FCC Adds States to Its Partnerships to End Robocalling

As we reported last month, the Federal Communications Commission has been partnering with various states to improve the federal-state collaboration in robocalling investigations. In April, the Commission’s Enforcement Bureau signed memoranda of understanding with Alaska, California, Tennessee, Pennsylvania, and the state of Washington. With the addition of these states, a majority of U.S. states have now joined with the Commission in robocalling investigation partnerships. In announcing these new partnerships, Chairwoman Rosenworcel remarked that “[the new partnerships] show[] that we are united when it comes to fighting robocalls—urban, rural, north, south, east, and west.” The Chairwoman also took the opportunity to invite the remaining states that have not yet established a partnership to do so, saying “I invite every state and U.S. territory to join this effort and establish information sharing and cooperation structures with the FCC so we can work together to investigate and put an end to spoofing and robocall scam campaigns.” These partnerships help states fight illegal robocalling by providing the Commission’s robocalling enforcement expertise and resources to support state investigations, while helping the Commission avoid duplicating investigatory efforts when states are already pursuing an illegal robocaller.
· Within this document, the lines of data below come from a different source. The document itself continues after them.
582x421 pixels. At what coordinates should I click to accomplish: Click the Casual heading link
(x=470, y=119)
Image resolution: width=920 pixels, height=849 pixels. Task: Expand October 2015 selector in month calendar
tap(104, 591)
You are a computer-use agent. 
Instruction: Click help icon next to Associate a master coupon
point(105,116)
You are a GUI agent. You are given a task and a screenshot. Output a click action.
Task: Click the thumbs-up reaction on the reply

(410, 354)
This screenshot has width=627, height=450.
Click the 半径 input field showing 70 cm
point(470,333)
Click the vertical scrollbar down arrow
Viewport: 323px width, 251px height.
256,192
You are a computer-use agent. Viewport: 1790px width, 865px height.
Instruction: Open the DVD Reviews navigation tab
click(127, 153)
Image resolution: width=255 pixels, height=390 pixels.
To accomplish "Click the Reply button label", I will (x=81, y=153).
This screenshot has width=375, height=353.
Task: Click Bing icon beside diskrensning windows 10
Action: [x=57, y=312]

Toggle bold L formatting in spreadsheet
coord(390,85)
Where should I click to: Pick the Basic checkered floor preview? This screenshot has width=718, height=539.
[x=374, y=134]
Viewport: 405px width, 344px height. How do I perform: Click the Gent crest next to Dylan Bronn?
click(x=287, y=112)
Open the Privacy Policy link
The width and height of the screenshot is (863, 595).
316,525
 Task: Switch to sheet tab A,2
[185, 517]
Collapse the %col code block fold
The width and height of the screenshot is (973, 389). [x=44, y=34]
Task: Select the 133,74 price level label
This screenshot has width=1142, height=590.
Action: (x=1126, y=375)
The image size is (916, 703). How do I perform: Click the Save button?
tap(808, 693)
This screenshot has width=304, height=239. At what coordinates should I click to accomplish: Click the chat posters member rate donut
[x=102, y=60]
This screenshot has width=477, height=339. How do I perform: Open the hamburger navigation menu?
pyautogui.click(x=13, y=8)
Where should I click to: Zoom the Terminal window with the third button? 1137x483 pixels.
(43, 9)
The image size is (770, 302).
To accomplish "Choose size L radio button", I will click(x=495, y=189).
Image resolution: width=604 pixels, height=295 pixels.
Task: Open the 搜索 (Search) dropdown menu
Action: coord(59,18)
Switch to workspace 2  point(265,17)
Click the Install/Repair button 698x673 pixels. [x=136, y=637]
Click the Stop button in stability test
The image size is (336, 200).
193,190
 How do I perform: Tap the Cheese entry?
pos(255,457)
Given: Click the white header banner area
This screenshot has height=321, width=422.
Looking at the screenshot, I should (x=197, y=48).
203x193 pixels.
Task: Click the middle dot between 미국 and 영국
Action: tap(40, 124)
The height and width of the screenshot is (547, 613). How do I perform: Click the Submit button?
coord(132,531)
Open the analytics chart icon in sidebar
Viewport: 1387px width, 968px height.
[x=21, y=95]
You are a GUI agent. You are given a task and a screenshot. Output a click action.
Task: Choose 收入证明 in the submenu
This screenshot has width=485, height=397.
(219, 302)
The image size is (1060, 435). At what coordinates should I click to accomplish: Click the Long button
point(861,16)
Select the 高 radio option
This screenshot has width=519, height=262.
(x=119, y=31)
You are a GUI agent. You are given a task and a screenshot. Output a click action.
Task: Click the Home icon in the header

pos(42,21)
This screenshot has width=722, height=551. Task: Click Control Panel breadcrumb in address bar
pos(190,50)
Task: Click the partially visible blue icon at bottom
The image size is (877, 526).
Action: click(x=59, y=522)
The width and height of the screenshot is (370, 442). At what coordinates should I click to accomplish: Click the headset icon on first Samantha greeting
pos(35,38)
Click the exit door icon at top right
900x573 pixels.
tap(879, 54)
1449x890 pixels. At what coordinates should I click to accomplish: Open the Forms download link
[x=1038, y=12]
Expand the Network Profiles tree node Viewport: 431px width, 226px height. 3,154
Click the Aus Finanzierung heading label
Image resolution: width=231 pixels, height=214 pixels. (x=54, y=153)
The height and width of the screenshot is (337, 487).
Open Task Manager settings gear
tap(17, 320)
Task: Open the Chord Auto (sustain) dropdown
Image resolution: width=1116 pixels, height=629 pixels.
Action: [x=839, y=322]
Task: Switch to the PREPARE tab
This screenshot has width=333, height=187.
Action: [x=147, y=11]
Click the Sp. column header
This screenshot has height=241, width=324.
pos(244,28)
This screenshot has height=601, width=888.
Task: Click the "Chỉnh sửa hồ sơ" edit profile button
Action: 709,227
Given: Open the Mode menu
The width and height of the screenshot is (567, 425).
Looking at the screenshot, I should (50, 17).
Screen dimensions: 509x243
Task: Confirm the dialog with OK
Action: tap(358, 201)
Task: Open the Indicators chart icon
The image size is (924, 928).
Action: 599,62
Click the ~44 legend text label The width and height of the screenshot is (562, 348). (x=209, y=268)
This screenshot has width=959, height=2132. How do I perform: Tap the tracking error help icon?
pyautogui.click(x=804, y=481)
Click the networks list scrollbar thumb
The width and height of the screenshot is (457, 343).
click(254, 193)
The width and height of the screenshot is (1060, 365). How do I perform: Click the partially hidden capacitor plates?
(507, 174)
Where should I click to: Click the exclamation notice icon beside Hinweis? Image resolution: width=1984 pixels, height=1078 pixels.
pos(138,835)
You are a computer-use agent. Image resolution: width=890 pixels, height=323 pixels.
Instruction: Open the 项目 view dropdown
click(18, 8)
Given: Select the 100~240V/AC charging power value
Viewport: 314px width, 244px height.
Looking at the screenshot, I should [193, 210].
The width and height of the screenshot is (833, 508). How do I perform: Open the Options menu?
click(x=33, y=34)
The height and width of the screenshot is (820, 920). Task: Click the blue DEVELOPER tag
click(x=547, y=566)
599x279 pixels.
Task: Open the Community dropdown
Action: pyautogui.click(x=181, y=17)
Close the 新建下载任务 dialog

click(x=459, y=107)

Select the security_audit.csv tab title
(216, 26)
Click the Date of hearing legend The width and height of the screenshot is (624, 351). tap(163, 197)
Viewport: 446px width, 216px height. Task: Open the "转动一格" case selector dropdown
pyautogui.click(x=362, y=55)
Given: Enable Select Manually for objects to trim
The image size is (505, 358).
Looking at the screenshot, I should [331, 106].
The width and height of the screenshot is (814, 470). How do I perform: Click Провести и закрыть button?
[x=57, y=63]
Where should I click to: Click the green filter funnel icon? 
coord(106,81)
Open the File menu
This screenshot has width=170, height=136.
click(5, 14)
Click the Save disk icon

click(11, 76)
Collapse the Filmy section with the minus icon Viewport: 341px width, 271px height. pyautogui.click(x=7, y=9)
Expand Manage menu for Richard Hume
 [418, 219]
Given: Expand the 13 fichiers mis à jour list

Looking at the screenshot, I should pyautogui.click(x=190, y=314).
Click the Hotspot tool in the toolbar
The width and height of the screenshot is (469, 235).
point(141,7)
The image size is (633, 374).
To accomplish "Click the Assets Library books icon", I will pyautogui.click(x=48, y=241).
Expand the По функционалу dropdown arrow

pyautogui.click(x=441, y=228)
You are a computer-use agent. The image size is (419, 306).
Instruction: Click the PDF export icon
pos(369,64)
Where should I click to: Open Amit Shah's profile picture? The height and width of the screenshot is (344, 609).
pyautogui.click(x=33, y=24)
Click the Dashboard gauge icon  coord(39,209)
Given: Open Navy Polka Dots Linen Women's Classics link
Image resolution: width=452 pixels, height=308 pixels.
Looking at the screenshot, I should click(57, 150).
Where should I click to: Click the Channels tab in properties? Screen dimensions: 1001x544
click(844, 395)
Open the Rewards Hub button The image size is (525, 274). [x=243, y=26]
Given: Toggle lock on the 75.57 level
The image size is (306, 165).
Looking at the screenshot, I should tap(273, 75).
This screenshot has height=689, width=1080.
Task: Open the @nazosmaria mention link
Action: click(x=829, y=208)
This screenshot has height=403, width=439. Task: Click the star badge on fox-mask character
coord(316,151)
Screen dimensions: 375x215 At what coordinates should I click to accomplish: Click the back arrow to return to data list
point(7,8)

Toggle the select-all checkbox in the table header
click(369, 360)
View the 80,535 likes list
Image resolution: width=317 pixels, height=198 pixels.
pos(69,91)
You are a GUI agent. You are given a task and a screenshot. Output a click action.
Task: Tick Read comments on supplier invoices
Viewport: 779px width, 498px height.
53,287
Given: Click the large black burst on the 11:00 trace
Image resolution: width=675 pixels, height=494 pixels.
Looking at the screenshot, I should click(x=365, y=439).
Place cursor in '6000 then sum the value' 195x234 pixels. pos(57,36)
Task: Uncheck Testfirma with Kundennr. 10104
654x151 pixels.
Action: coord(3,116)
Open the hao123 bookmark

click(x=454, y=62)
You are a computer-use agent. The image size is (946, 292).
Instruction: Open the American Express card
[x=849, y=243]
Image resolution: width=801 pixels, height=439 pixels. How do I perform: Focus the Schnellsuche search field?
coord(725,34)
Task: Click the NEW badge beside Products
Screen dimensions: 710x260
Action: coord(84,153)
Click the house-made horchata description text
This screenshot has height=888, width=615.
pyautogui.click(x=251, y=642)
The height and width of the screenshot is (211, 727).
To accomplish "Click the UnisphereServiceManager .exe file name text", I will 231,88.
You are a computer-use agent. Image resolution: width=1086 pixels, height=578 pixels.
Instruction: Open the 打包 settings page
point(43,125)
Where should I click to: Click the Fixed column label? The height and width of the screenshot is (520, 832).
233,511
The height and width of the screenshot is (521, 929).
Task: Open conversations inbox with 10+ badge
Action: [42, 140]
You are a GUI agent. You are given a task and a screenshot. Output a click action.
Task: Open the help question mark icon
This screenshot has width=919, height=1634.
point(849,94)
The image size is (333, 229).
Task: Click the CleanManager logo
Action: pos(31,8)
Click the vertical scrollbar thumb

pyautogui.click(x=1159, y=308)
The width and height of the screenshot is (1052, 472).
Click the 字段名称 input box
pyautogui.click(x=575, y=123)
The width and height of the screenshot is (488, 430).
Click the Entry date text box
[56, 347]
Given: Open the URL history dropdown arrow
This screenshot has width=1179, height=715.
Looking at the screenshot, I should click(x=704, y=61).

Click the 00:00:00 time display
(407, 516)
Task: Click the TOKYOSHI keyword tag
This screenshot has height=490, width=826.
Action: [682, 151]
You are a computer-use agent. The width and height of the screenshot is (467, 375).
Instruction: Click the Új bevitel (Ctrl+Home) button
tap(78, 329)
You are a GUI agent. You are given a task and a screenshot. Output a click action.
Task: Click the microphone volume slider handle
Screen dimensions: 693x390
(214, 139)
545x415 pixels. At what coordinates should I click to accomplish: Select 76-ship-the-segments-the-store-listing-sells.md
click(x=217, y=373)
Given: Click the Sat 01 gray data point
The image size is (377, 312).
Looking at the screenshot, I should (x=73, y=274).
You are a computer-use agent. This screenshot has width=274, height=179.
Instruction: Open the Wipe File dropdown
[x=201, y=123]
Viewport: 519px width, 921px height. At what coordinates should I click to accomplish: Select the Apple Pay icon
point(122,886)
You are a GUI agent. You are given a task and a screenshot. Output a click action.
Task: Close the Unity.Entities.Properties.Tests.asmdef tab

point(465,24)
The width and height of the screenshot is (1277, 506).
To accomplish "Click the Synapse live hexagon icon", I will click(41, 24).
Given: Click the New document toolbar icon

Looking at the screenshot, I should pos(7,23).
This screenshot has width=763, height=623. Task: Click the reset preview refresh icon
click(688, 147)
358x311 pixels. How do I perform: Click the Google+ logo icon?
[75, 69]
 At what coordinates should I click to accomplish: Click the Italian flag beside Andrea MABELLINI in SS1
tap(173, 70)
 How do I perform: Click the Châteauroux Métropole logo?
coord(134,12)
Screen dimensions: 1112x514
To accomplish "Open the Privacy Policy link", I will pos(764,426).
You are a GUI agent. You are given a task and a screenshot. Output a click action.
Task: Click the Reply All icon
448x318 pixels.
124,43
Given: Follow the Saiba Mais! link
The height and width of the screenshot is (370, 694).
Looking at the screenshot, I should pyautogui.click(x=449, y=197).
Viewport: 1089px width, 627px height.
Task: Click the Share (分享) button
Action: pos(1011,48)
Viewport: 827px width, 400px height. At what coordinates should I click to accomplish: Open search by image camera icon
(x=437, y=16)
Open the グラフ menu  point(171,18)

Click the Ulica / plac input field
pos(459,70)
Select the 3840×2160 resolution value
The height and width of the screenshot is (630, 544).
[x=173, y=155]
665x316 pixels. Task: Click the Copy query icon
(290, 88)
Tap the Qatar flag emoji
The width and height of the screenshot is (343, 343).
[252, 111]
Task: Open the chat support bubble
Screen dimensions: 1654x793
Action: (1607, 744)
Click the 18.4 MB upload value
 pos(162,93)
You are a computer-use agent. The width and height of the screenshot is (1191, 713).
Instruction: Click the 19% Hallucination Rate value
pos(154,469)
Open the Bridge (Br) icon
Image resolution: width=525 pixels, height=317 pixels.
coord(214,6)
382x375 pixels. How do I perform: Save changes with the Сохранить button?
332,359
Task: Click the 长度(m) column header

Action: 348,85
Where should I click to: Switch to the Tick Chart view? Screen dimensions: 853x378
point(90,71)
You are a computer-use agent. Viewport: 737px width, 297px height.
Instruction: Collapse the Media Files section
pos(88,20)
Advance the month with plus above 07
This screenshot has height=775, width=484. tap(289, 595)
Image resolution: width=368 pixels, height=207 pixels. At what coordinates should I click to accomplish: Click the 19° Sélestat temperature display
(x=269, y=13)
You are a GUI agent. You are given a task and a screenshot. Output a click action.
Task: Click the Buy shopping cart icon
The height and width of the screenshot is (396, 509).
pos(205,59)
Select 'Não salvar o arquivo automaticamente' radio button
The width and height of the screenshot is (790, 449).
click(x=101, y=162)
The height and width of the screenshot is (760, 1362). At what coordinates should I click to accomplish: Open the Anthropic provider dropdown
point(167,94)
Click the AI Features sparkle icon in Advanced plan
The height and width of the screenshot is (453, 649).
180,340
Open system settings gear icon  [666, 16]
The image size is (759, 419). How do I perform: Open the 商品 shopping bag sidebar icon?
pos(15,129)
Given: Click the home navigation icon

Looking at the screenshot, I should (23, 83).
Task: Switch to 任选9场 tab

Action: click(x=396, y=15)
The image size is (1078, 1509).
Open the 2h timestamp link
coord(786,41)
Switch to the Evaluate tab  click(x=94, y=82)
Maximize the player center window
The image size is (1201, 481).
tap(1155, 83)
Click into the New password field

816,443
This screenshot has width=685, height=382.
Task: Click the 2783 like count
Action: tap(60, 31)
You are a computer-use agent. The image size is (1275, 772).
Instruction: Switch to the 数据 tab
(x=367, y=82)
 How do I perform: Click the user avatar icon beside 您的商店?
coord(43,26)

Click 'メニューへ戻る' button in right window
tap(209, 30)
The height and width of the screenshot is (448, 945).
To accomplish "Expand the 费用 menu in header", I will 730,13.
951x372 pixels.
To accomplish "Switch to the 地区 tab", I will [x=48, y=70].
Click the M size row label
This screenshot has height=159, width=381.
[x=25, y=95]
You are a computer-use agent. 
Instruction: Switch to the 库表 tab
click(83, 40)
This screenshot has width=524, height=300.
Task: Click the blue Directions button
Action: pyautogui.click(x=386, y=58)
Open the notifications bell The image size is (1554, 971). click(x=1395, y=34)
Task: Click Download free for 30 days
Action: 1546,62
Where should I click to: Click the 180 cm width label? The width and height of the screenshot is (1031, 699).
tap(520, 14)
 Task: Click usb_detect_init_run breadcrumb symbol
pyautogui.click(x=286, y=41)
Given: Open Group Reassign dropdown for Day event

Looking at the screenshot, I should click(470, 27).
FCC Enforcement Bureau Sends More Cease-and-Desist Letters, Cashes in on Federal-State Partnerships

The FCC’s Enforcement Bureau sent cease-and-desist letters to Airespring, Inc., Hello Hello Miami, LLC, and thinQ Technologies, Inc. (collectively “the Companies”), which the Bureau found were facilitating unlawful robocall traffic on their networks. The letters warned the Companies that they were allegedly transmitting illegal robocalls and if they did not investigate and take steps to “effectively mitigate illegal traffic” within 48 hours, then all other voice service providers would be permitted to block traffic from the Companies. Further, the letters required the Companies to inform the Commission and the USTelecom-led Industry Traceback Consortium of the steps they would take to “implement effective measures” to prevent customers from using their networks to transmit illegal calls in the future. The Companies were required to respond to the letters by April 5, 2022, with failure to timely notify the Enforcement Bureau of the steps the Companies took to stop the illegal traffic being treated as the equivalent of failing to put effective measures in place at all. The Enforcement Bureau has taken no further action against the Companies as of the date of this publication. This suggests that, as with the companies that received previous letters, these Companies complied with the Bureau’s directives

The Enforcement Bureau’s investigations once again relied on information collected by the Industry Traceback Consortium. However, notably in the case of thinQ Technologies, Inc., the North Carolina Department of Justice conducted its own investigation and identified thinQ as the source of illegal robocall traffic. North Carolina shared the findings of its investigation with the Enforcement Bureau, which bolstered the Bureau’s investigation into thinQ. The Bureau was able to cash in on this state-federal partnership only one month after North Carolina entered into its information sharing agreement with the Commission to help combat illegal robocalling.

With these letters, the Commission has now sent nearly 20 cease-and-desist letters to companies suspected of permitting unlawful traffic on their networks.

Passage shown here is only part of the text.